Nous n’avons pas encore la preuve que l’insulinorésistance est un facteur causal indépendant dans le développement des complications CV, que ce soit en population générale mais aussi au cours du DT1 et du DT2. Il est possible que l’insulinorésistance soit associée à des altérations du profil métabolique (un milieu métabolique défavorable) qui expliquent l’augmentation du risque CV mais que ce ne soit pas directement la diminution de la sensibilité à l’insuline qui soit le facteur explicatif. Afin d’avoir la réponse, il conviendrait d’utiliser l’approche de la randomisation mendélienne, c’est-à-dire d’étudier si des variants génétiques qui induisent une augmentation de l’insulinorésistance sont également associés au risque CV.
Par ailleurs, la question du lien entre l’hyperglycémie et l’incidence des complications CV est sous-jacente.

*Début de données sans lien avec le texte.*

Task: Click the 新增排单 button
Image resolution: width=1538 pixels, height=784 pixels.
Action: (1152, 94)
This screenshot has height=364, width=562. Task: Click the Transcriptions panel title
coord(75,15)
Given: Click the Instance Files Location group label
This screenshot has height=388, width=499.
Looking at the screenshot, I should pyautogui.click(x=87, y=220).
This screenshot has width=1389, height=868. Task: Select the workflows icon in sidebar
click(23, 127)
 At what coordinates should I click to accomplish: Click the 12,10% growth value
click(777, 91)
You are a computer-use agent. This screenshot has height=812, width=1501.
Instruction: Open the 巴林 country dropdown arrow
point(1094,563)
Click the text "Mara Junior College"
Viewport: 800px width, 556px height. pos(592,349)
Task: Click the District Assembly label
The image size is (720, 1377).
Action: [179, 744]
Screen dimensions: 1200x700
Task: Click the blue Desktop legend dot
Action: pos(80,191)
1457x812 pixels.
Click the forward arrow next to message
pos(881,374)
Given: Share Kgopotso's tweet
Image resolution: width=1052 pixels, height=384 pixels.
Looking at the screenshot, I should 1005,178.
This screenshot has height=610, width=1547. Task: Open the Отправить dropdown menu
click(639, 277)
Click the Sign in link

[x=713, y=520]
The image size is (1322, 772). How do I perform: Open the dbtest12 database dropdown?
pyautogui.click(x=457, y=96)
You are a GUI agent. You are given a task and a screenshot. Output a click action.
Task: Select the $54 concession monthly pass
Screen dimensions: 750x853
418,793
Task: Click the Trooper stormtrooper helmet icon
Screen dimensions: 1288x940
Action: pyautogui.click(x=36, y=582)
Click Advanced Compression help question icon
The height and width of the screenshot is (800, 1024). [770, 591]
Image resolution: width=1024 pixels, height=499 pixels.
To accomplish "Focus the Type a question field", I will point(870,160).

Les données issues de l’approche de la randomisation mendélienne montrent que les variants associés à l’élévation de la glycémie augmentent le risque CV, ce qui suggère un rôle causal de la glycémie.
Il restera donc à déterminer si le risque associé à l’insulinorésistance est indépendant ou non de celui lié à l’hyperglycémie. Enfin, les études thérapeutiques d’intervention ciblant l’insulinorésistance n’ont pas apporté de résultats très convaincants et de nouveaux essais cliniques sont nécessaires pour augmenter le niveau de preuves.
L’auteur déclare ne pas avoir de conflits d’intérêts en lien avec cet article.